FOUR

They'd found her. Just the way he'd planned. It served that asshole Gildersleeve right. Putting her in his pool had been a perfect touch. It was like killing two birds with one stone. There was only one sour note. He wished Gloria's parents had been forced to identify her instead of the husband. After all, Danowski had nothing to do with it. It was the parents he wanted to suffer. And they would. They'd see her-in the coffin. He could picture the mother whining and crying, sniveling and wringing her hands, calling for her baby Gloria. The father would keep it all in, tough it out. But inside, his guts would be aching, like his own had ached all those years. Still ached.

Should he go to the funeral? he wondered. Better not. But he could imagine it. He smiled. When they lowered the coffin into the ground and Gloria's parents watched, that was the part he would be sorry to miss. Sorry to miss the dirt falling on top of the casket, shovelful by shovelful.

He could still hear it even though it was all those years ago- that plopping sound, just as real now as it was then. So maybe Gloria Danowski's parents would dream about it long as they lived, like he did. Plop, plop, plop.

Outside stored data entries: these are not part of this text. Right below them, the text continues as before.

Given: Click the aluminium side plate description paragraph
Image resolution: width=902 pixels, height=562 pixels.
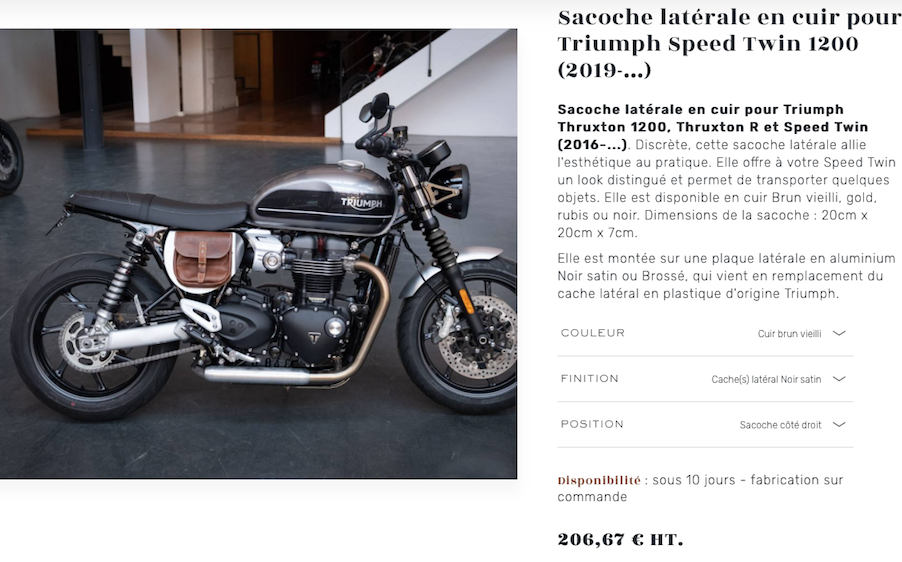Looking at the screenshot, I should pyautogui.click(x=727, y=276).
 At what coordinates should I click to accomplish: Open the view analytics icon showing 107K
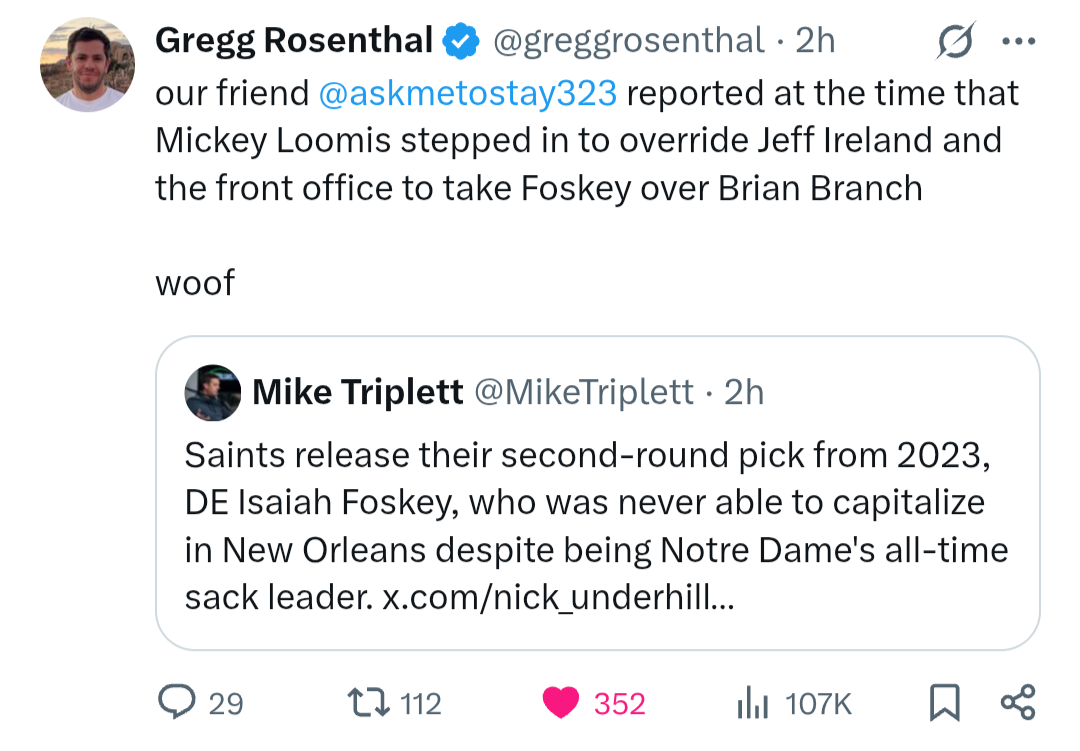click(x=750, y=703)
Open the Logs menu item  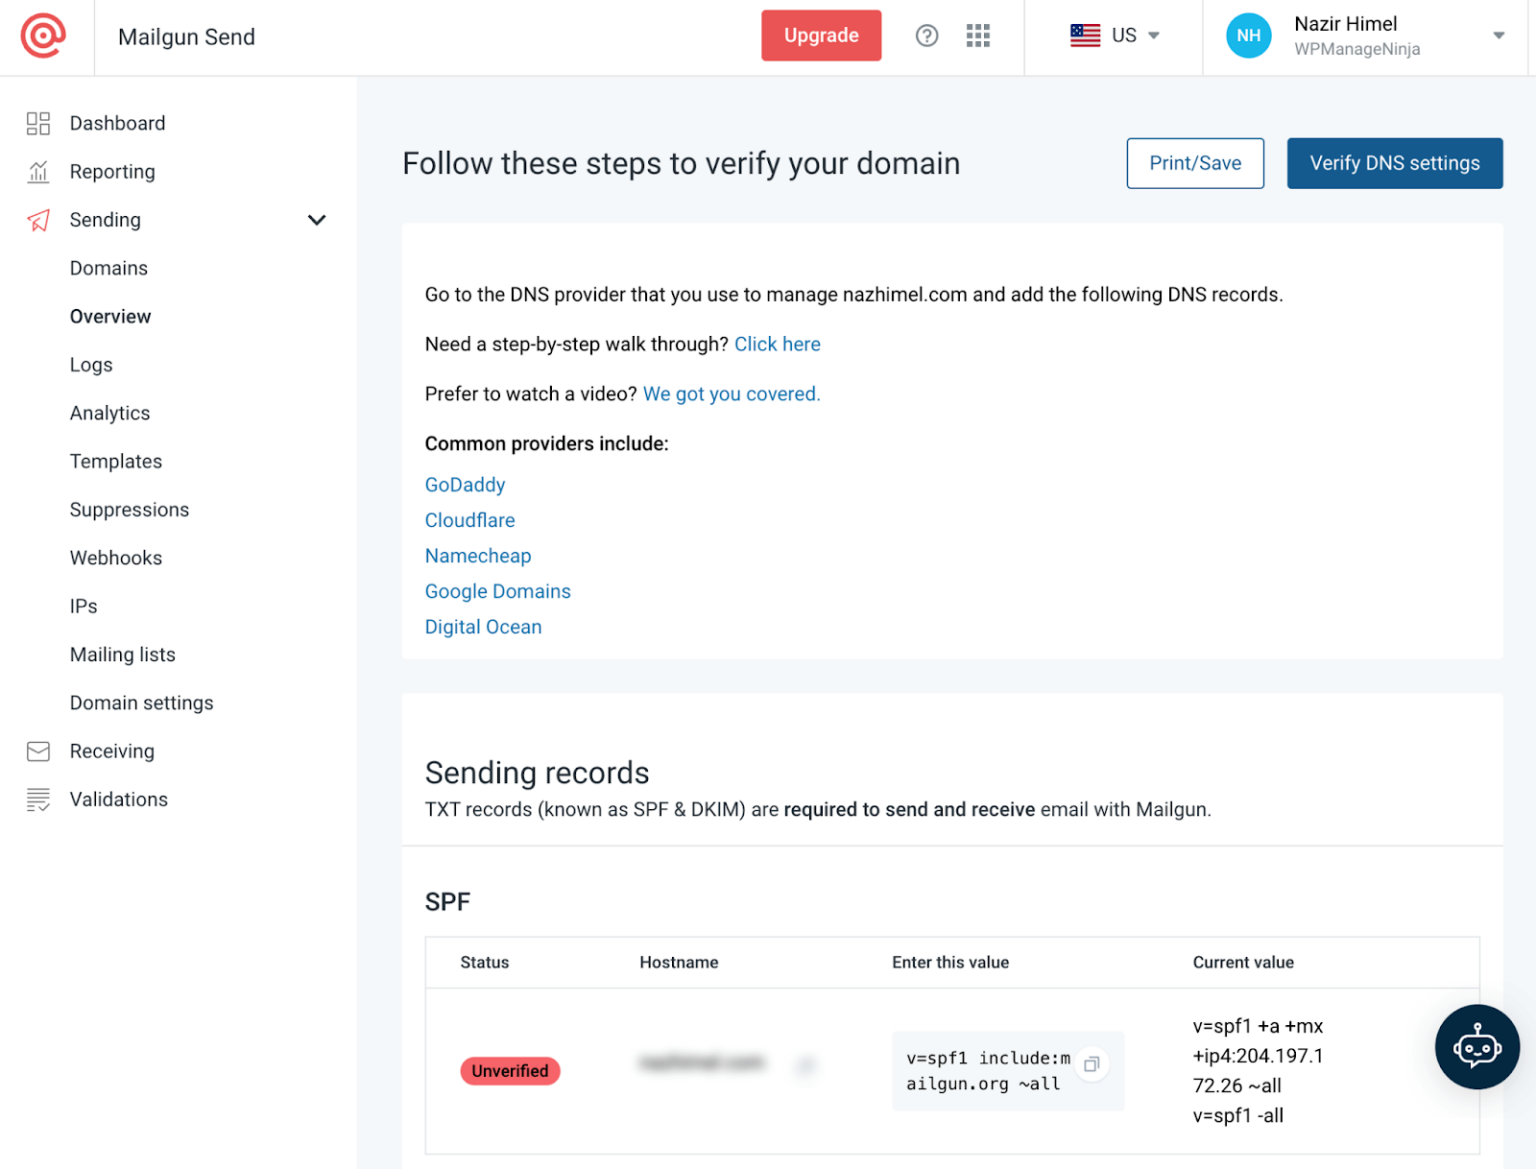pos(91,364)
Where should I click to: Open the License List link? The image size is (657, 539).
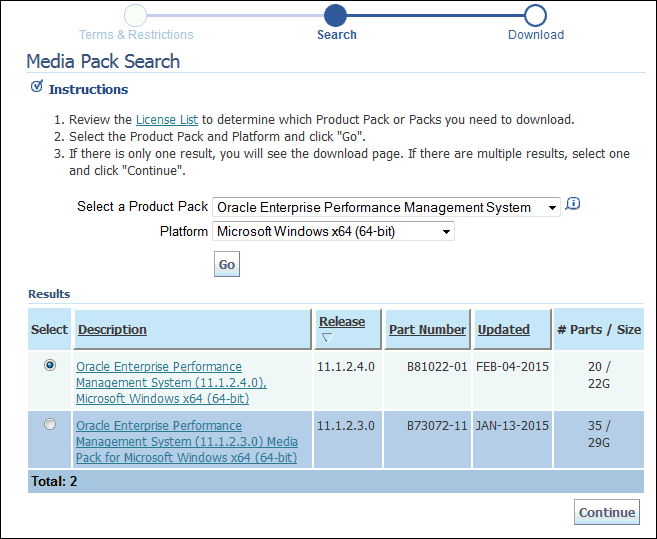(166, 120)
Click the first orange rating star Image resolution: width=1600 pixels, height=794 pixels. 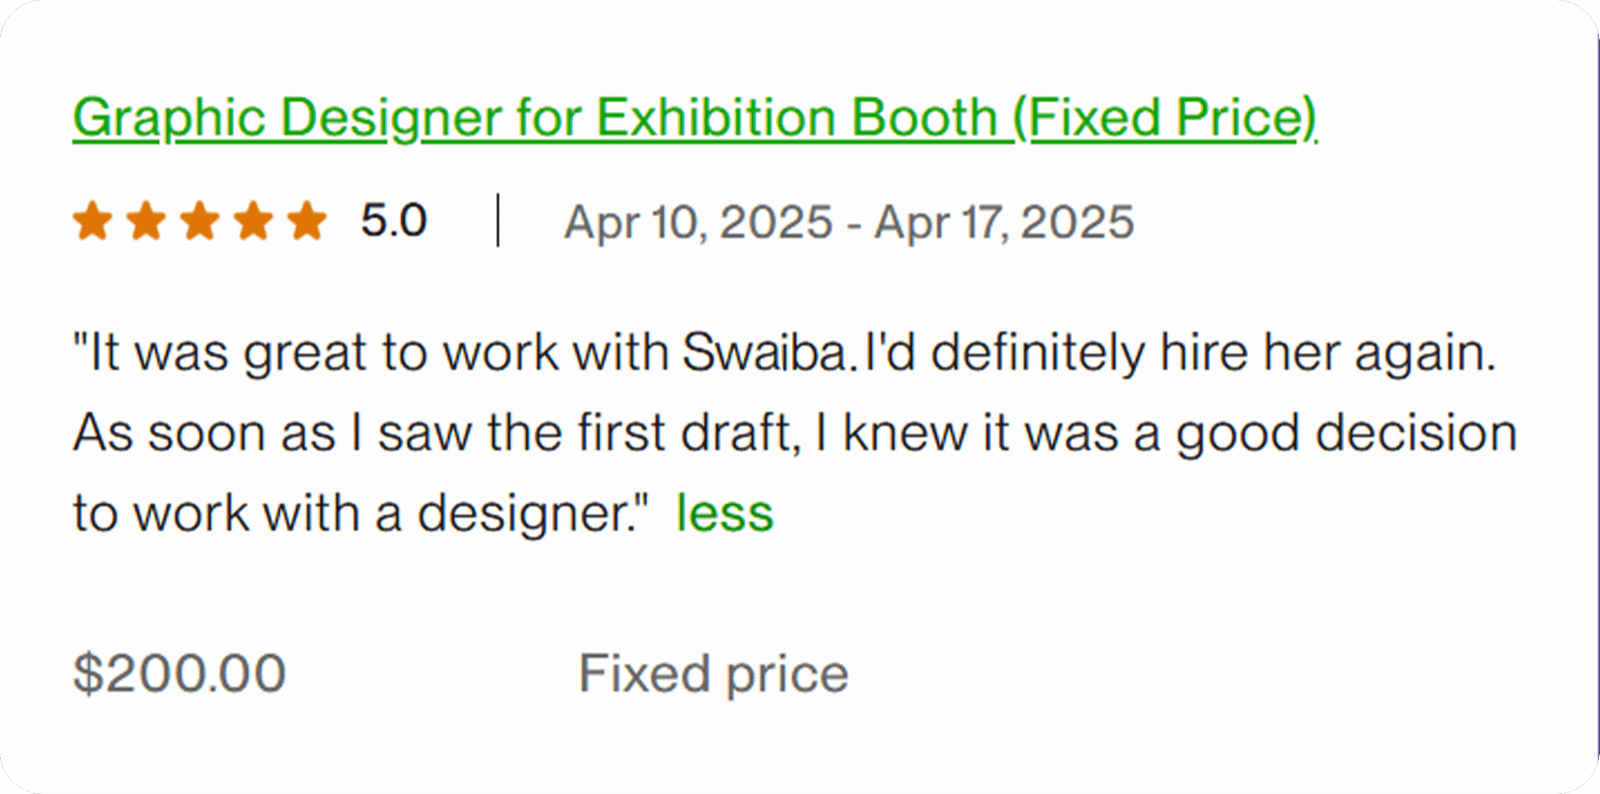coord(93,221)
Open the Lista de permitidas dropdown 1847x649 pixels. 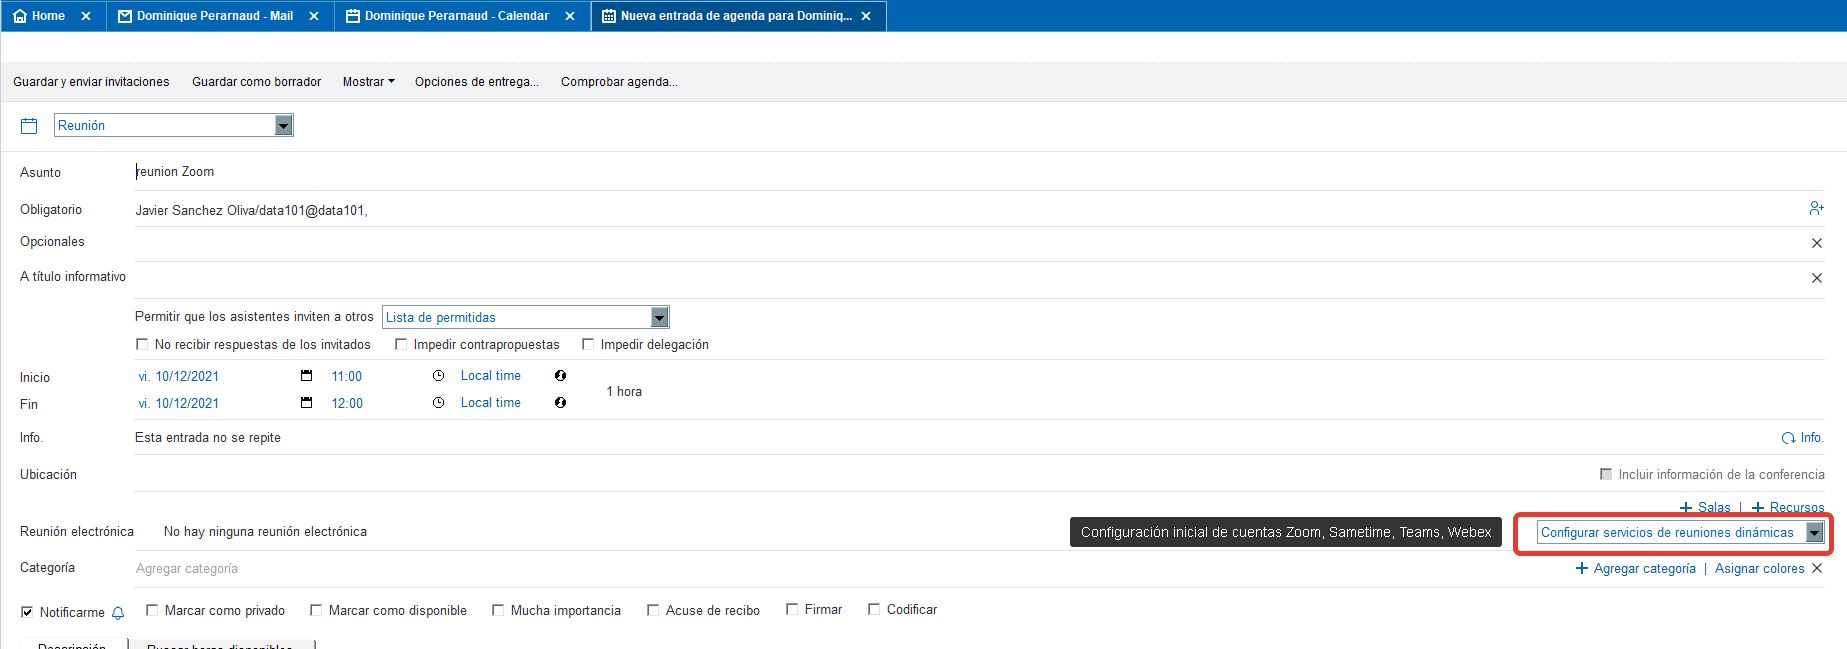pos(659,317)
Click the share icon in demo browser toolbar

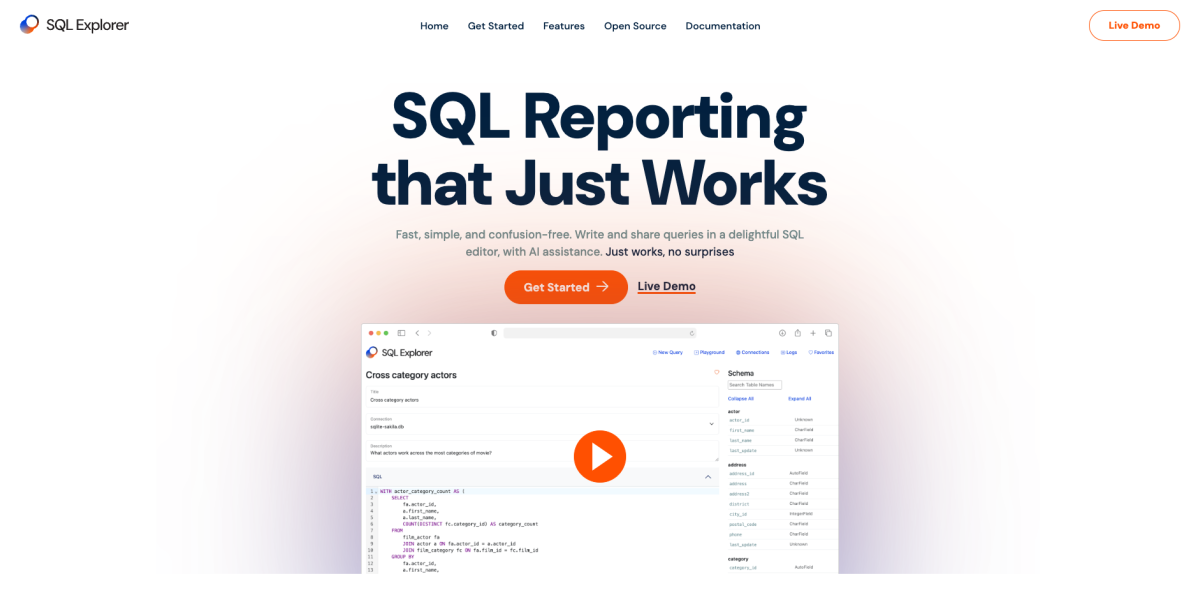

And the kids, too. Why should they have it easy? Now they won't. They'll miss their Mommy. Good. He missed his Mommy, even now. And Daddy, too. He missed his Daddy. He missed his Mommy. I ain't had any satisfaction.

Tears coursed over his cheeks and dripped from his face onto the desk. He put his head down. Thinking of Mommy and Daddy. Crying. Lonely. Little boy. All alone. Crying. Calling for Mommy. Calling for Daddy.

Nobody came.

LOOKING BACK -50 YEARS AGO

At a late hour Saturday night, the quiet village of Seaville was awakened by the commotion caused by Fred Karenewski, who put up a stiff battle and resisted arrest after his erratic driving had caused him to collide with several other motor cars, driving motorists off the road and finally ending up by crashing through the grape arbor of his own residence.

FIVE

Standing on Richter's dock, looking out over the boats in the bay at six-thirty Sunday morning, Waldo Hallock felt as if he were at a turning point in his life. There'd been other turning points in his forty-eight years, but he hadn't had one in a long time.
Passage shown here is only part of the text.